The designer Lindsey Adelman is embracing her dark side. Who knew she even had one? Since opening her New York studio in 2006, she’s become known primarily for her Bubble Series chandelier, an industrially-inspired brass armature blooming with charmingly lumpy blown glass globes. It consistently tops the shopping lists of architects and designers like Peter Marino and Kelly Wearstler; a sheik in Kuwait has one, and Ivanka Trump has two in her new Park Avenue apartment. “It’s almost like hanging a tree branch from your ceiling,” Adelman says, who, as a design student at the Rhode Island School of Design, also dabbled in sculpture.
In her new work, however, you get the sense that nature has gone wild and completely taken over. Drippy glass stalactites are entwined in cobweb-like snarls of knotted rope. Thorny cast brass and horsehair stoppers pierce the tops of small glass vessels, while individual brass barbs screw directly into the wall in ominous clusters. In the fall, Adelman will introduce a line of hand-drawn wallpaper with Anthropologie, for which she turned the contents of her junk drawer (hair balls, X-Acto blades) into a densely baroque floral pattern inspired by English and Moorish ornamentation. And the bronze and wood candlesticks she showed last month at the Milan furniture fair emulate fungus growing on the dark side of a log. “Most of the work visually and metaphorically comes from a place that’s hidden away,” she says.
Lately Adelman has been hiding away herself, in an empty office space two floors below her main studio, where she has immersed herself in books about 19th-century ornamentation and photos of natural phenomena. If she has a current patron saint it’s not Ray Eames but the Argentine Surrealist Leonor Fini, whose strange, erotically charged paintings often depicted women engaged in bizarre ceremonies or stripped of their flesh.

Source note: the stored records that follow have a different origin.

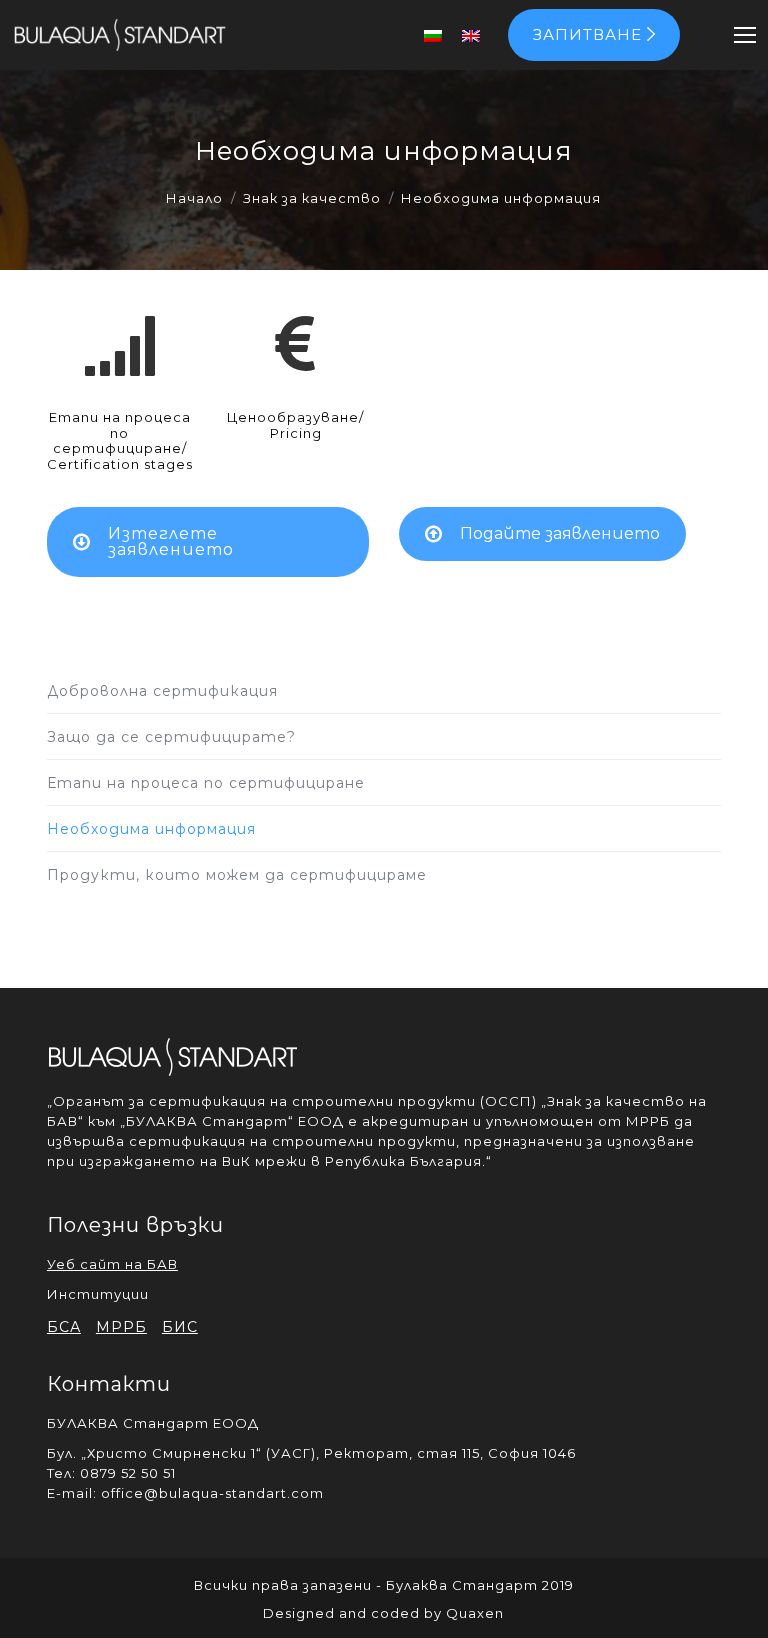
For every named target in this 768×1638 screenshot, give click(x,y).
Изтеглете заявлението (171, 541)
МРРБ (121, 1327)
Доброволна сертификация (162, 691)
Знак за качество (312, 198)
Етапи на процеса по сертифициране (206, 783)
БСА (64, 1327)
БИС (180, 1327)
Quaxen (475, 1613)
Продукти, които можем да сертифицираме (237, 875)
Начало (194, 198)
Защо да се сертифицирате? (171, 737)
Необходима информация (151, 829)
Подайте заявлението (560, 533)
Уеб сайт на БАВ (112, 1264)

A certain moodiness had been percolating in Adelman’s private sketchbooks for years — she showed a glimpse of it when she added tiny barbs to the arms of her 2010 Ceres chandelier for MatterMade — but mostly she held it back from her commercial work out of fear that it might turn people off. (She points, as evidence, to the human-hair drawings she’s been making on the side — to mixed reactions — since 1998.) Then last year, her studio reached a measure of financial success and her creative floodgates opened wide. “It’s a feeling of no longer having to put on a happy face anymore,” says Adelman, who calls her new collection Dusk to Dawn. “I’m realizing the dark can coexist with the light.”